**Your objective**
The records are to be copied in their entirety, exactly as given.

(Extracted data entries)
++++

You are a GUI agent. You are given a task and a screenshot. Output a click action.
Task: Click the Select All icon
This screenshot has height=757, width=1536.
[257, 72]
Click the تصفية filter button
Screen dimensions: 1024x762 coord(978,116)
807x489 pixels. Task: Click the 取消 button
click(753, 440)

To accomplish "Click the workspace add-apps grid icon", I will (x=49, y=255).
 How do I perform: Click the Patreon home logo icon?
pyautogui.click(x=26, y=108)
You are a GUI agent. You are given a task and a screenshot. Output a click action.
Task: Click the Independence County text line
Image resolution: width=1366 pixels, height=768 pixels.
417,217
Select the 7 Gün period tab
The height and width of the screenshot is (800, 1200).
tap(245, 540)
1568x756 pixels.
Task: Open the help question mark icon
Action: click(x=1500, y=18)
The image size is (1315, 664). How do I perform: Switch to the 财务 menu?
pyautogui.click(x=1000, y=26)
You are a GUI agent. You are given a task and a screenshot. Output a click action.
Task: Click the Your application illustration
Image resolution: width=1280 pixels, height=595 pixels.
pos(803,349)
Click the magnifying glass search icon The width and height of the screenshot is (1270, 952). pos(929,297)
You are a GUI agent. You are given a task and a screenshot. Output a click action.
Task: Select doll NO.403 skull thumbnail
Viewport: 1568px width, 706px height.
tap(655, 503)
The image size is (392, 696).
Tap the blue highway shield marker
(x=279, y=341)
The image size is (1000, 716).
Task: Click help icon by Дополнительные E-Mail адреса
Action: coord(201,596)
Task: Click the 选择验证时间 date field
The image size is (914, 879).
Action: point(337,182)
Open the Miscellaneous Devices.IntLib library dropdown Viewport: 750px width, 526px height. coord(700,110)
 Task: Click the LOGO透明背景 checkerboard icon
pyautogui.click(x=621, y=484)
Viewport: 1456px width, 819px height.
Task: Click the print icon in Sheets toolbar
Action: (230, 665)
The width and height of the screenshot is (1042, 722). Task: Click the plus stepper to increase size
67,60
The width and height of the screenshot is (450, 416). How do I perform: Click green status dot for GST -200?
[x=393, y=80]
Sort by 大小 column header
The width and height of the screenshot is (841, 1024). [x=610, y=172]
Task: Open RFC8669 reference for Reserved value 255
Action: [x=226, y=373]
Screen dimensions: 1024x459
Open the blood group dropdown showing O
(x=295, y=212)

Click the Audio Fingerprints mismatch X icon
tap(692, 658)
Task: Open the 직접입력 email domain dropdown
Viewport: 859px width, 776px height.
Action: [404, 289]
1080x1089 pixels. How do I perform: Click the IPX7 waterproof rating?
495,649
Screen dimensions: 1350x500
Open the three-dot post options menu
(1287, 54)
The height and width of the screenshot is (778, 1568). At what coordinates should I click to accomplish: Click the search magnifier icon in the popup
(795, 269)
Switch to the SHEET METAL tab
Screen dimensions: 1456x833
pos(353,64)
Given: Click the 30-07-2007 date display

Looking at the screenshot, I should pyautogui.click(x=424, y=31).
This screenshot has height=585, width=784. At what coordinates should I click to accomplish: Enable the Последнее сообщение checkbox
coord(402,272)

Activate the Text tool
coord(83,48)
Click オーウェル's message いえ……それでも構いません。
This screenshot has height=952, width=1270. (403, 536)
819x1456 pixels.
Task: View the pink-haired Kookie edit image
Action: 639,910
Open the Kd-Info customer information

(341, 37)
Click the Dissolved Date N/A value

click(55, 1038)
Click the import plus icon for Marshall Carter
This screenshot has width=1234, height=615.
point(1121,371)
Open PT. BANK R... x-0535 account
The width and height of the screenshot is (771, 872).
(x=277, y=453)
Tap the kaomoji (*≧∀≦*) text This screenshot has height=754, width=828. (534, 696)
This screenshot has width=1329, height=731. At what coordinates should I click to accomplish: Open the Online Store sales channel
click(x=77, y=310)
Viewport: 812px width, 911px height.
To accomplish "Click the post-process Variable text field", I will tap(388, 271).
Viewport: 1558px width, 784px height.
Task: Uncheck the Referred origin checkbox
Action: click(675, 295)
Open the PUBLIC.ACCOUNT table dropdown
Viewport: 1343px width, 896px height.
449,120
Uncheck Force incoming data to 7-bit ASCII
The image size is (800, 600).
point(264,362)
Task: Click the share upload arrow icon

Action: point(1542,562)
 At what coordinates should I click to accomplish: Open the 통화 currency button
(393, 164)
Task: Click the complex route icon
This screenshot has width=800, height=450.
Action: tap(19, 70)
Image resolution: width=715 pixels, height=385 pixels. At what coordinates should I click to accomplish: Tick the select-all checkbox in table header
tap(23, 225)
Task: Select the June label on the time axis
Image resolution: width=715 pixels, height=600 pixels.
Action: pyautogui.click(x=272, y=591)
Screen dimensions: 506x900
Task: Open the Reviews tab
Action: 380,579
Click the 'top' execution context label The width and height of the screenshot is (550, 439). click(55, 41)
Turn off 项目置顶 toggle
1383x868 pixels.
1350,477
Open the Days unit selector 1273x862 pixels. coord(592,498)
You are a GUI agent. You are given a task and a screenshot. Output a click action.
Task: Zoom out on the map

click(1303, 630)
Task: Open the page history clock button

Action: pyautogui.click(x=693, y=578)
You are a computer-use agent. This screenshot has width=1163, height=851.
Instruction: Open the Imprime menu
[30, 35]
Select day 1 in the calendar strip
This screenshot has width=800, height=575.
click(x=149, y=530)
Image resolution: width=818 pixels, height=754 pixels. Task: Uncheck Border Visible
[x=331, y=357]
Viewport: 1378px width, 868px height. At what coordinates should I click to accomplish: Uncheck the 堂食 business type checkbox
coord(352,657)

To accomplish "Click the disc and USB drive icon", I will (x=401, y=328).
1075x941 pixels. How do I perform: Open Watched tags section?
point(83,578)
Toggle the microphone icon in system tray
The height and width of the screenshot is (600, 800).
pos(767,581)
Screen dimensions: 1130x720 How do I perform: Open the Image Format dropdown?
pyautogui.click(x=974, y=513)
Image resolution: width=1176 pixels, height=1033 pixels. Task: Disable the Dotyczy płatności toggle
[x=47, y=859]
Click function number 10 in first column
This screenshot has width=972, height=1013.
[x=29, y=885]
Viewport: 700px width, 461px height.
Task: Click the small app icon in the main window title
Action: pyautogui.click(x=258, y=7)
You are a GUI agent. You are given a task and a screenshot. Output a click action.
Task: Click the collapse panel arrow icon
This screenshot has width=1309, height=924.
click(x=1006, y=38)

++++

**Solution for this task**
You are a GUI agent. You are given a task and a screenshot. Output a click action.
Task: Click the Select All icon
This screenshot has height=757, width=1536.
[257, 72]
Click the تصفية filter button
Screen dimensions: 1024x762 coord(978,116)
807x489 pixels. Task: Click the 取消 button
click(753, 440)

To accomplish "Click the workspace add-apps grid icon", I will (x=49, y=255).
 How do I perform: Click the Patreon home logo icon?
pyautogui.click(x=26, y=108)
You are a GUI agent. You are given a task and a screenshot. Output a click action.
Task: Click the Independence County text line
Image resolution: width=1366 pixels, height=768 pixels.
417,217
Select the 7 Gün period tab
The height and width of the screenshot is (800, 1200).
tap(245, 540)
1568x756 pixels.
Task: Open the help question mark icon
Action: click(x=1500, y=18)
The image size is (1315, 664). How do I perform: Switch to the 财务 menu?
pyautogui.click(x=1000, y=26)
You are a GUI agent. You are given a task and a screenshot. Output a click action.
Task: Click the Your application illustration
Image resolution: width=1280 pixels, height=595 pixels.
pos(803,349)
Click the magnifying glass search icon The width and height of the screenshot is (1270, 952). pos(929,297)
You are a GUI agent. You are given a task and a screenshot. Output a click action.
Task: Select doll NO.403 skull thumbnail
Viewport: 1568px width, 706px height.
tap(655, 503)
The image size is (392, 696).
Tap the blue highway shield marker
(x=279, y=341)
The image size is (1000, 716).
Task: Click help icon by Дополнительные E-Mail адреса
Action: coord(201,596)
Task: Click the 选择验证时间 date field
The image size is (914, 879).
Action: point(337,182)
Open the Miscellaneous Devices.IntLib library dropdown Viewport: 750px width, 526px height. coord(700,110)
 Task: Click the LOGO透明背景 checkerboard icon
pyautogui.click(x=621, y=484)
Viewport: 1456px width, 819px height.
Task: Click the print icon in Sheets toolbar
Action: (230, 665)
The width and height of the screenshot is (1042, 722). Task: Click the plus stepper to increase size
67,60
The width and height of the screenshot is (450, 416). How do I perform: Click green status dot for GST -200?
[x=393, y=80]
Sort by 大小 column header
The width and height of the screenshot is (841, 1024). [x=610, y=172]
Task: Open RFC8669 reference for Reserved value 255
Action: [x=226, y=373]
Screen dimensions: 1024x459
Open the blood group dropdown showing O
(x=295, y=212)

Click the Audio Fingerprints mismatch X icon
tap(692, 658)
Task: Open the 직접입력 email domain dropdown
Viewport: 859px width, 776px height.
Action: [404, 289]
1080x1089 pixels. How do I perform: Click the IPX7 waterproof rating?
495,649
Screen dimensions: 1350x500
Open the three-dot post options menu
(1287, 54)
The height and width of the screenshot is (778, 1568). At what coordinates should I click to accomplish: Click the search magnifier icon in the popup
(795, 269)
Switch to the SHEET METAL tab
Screen dimensions: 1456x833
pos(353,64)
Given: Click the 30-07-2007 date display

Looking at the screenshot, I should pyautogui.click(x=424, y=31).
This screenshot has height=585, width=784. At what coordinates should I click to accomplish: Enable the Последнее сообщение checkbox
coord(402,272)

Activate the Text tool
coord(83,48)
Click オーウェル's message いえ……それでも構いません。
This screenshot has height=952, width=1270. (403, 536)
819x1456 pixels.
Task: View the pink-haired Kookie edit image
Action: 639,910
Open the Kd-Info customer information

(341, 37)
Click the Dissolved Date N/A value

click(55, 1038)
Click the import plus icon for Marshall Carter
This screenshot has width=1234, height=615.
point(1121,371)
Open PT. BANK R... x-0535 account
The width and height of the screenshot is (771, 872).
(x=277, y=453)
Tap the kaomoji (*≧∀≦*) text This screenshot has height=754, width=828. (534, 696)
This screenshot has width=1329, height=731. At what coordinates should I click to accomplish: Open the Online Store sales channel
click(x=77, y=310)
Viewport: 812px width, 911px height.
To accomplish "Click the post-process Variable text field", I will tap(388, 271).
Viewport: 1558px width, 784px height.
Task: Uncheck the Referred origin checkbox
Action: click(675, 295)
Open the PUBLIC.ACCOUNT table dropdown
Viewport: 1343px width, 896px height.
449,120
Uncheck Force incoming data to 7-bit ASCII
The image size is (800, 600).
point(264,362)
Task: Click the share upload arrow icon

Action: point(1542,562)
 At what coordinates should I click to accomplish: Open the 통화 currency button
(393, 164)
Task: Click the complex route icon
This screenshot has width=800, height=450.
Action: tap(19, 70)
Image resolution: width=715 pixels, height=385 pixels. At what coordinates should I click to accomplish: Tick the select-all checkbox in table header
tap(23, 225)
Task: Select the June label on the time axis
Image resolution: width=715 pixels, height=600 pixels.
Action: pyautogui.click(x=272, y=591)
Screen dimensions: 506x900
Task: Open the Reviews tab
Action: 380,579
Click the 'top' execution context label The width and height of the screenshot is (550, 439). click(55, 41)
Turn off 项目置顶 toggle
1383x868 pixels.
1350,477
Open the Days unit selector 1273x862 pixels. coord(592,498)
You are a GUI agent. You are given a task and a screenshot. Output a click action.
Task: Zoom out on the map

click(1303, 630)
Task: Open the page history clock button

Action: pyautogui.click(x=693, y=578)
You are a computer-use agent. This screenshot has width=1163, height=851.
Instruction: Open the Imprime menu
[30, 35]
Select day 1 in the calendar strip
This screenshot has width=800, height=575.
click(x=149, y=530)
Image resolution: width=818 pixels, height=754 pixels. Task: Uncheck Border Visible
[x=331, y=357]
Viewport: 1378px width, 868px height. At what coordinates should I click to accomplish: Uncheck the 堂食 business type checkbox
coord(352,657)

To accomplish "Click the disc and USB drive icon", I will (x=401, y=328).
1075x941 pixels. How do I perform: Open Watched tags section?
point(83,578)
Toggle the microphone icon in system tray
The height and width of the screenshot is (600, 800).
pos(767,581)
Screen dimensions: 1130x720 How do I perform: Open the Image Format dropdown?
pyautogui.click(x=974, y=513)
Image resolution: width=1176 pixels, height=1033 pixels. Task: Disable the Dotyczy płatności toggle
[x=47, y=859]
Click function number 10 in first column
This screenshot has width=972, height=1013.
[x=29, y=885]
Viewport: 700px width, 461px height.
Task: Click the small app icon in the main window title
Action: pyautogui.click(x=258, y=7)
You are a GUI agent. You are given a task and a screenshot. Output a click action.
Task: Click the collapse panel arrow icon
This screenshot has width=1309, height=924.
click(x=1006, y=38)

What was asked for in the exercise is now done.